Source information
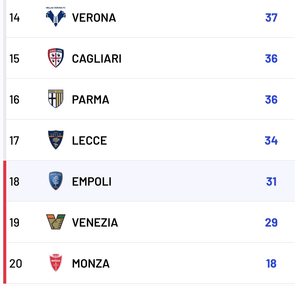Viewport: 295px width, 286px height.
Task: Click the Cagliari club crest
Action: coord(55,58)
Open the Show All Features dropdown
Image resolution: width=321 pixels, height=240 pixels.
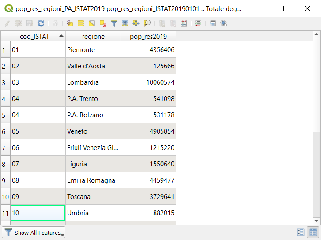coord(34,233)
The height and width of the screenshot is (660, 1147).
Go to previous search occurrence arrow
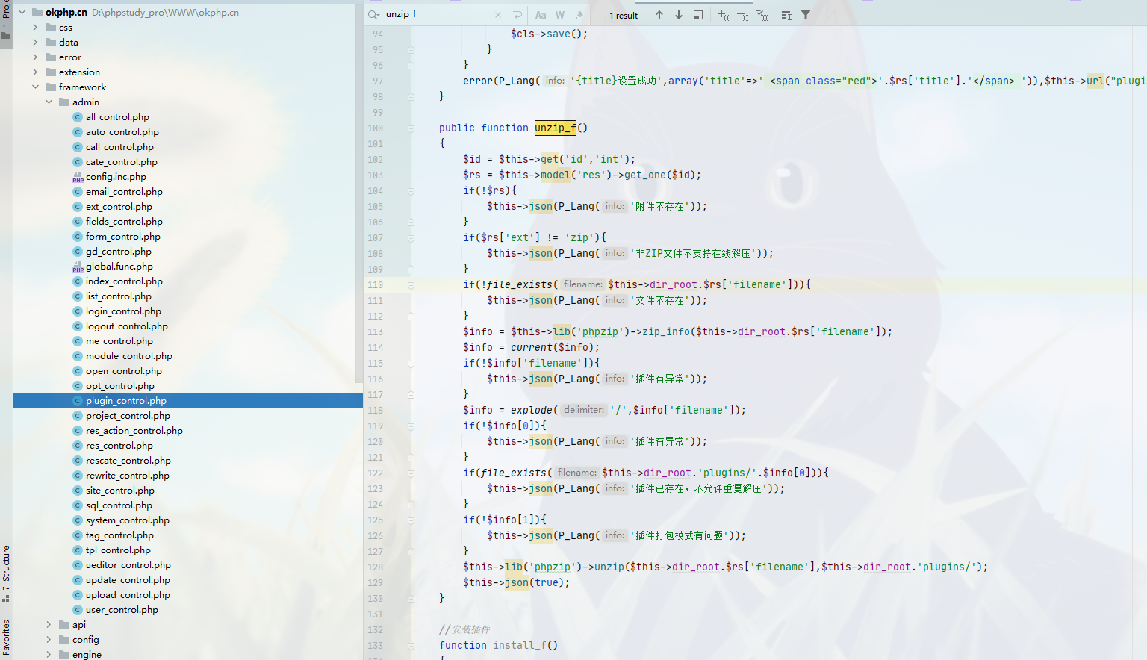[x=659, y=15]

Assigned task
Give the lines from the one containing "The height and" through the final line of the material again, exactly and in full, but without pictures.

Solution to the exercise
The height and width of the screenshot is (660, 1147).
Go to previous search occurrence arrow
[x=659, y=15]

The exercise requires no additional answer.